According to PYMNTS’ August 2021 Global B2B Payments Playbook, the average U.S. firm now waits 33 days to receive a cross-border payment, a lag that not only stresses cash flow, but in extreme cases, can prove to be fatal.
Of course, this is happening at a time when international trade is on the rise, and cross-border payments are increasingly in the spotlight. Recent research shows that cross-border small and medium-sized business (SMB) B2B payments represent a $10 billion to $15 billion market, while the broader global B2B payments space is predicted to exceed $35 trillion in 2022.
Stuck on Manual Labor
Many businesses’ payments operations are still reliant on manual labor, making international transfers slow and costly to process, at $50 to $60 per transaction. Eliminating these frictions will require firms to tap into emerging services that both reduce costs and ease the flow – and increase the granularity – of transaction-related information.
The Global B2B Payments Playbook reports that businesses and financial services providers around the globe are rolling out cross-border innovations to help them streamline and accelerate B2B payments.
Banking-as-a-Service (BaaS) is one way to transform B2B financial services.

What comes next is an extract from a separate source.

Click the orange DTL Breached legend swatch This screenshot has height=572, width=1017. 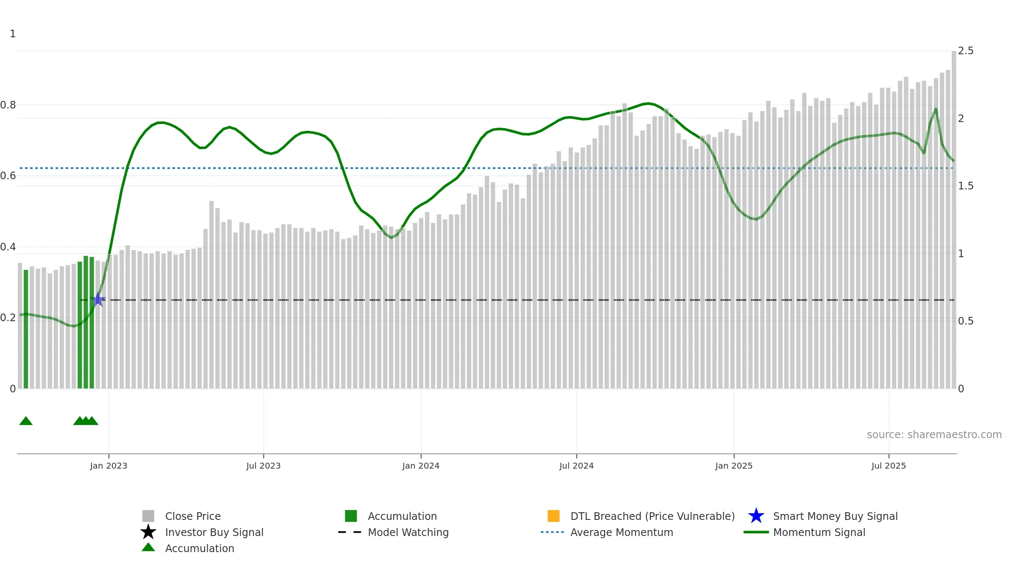click(x=554, y=516)
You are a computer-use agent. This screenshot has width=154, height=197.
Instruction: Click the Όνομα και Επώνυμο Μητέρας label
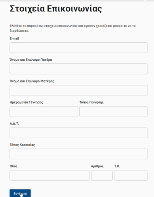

Businesses of all sizes stand to benefit directly from leveraging APIs that tailor their offerings to their business clients and consumers.
Proponents say BaaS makes it easier for businesses to develop tools for sending and receiving B2B payments, while also allowing them to manage financial data through APIs, artificial intelligence (AI) and cloud-based technologies.
Moreover, the transactions that BaaS enables do not represent just money movement. B2B payments also offer rich data that can be analyzed to provide organizations with greater financial transparency and control as well as improved user experiences.
Blockchain is also emerging as a technology that could help streamline and secure cross-border B2B payments, as evidenced by recent transactions in China. More than 200 SMBs in the country’s Yunnan province have used a government-developed blockchain platform to complete 638 global transactions over a seven-month period, with transfers totaling $580 million. The transactions now can take as little as 15 minutes.
Data integration is another innovation that can provide B2B firms with opportunities to lower costs and streamline payments. Brendan Tansill, president of the Americas at EVO Payments, told PYMNTS’ Karen Webster during a recent interview that while the digitization of B2B payments is a positive development, ample opportunities exist for firms to enhance their payments processes in other ways, too.
Data and data integrations are ready to be utilized, Tansill said, so firms can feed transaction details and card interchange data into their enterprise resource planning (ERP) systems to create more robust workflows.
Global financial messaging service SWIFT recently introduced another innovation: a service that enables banks to verify a beneficiary’s account information before payments are made. The company said the payment pre-validation service is aimed at fueling instant and friction-free transactions for businesses and consumers worldwide by helping them send payments confidently and securely.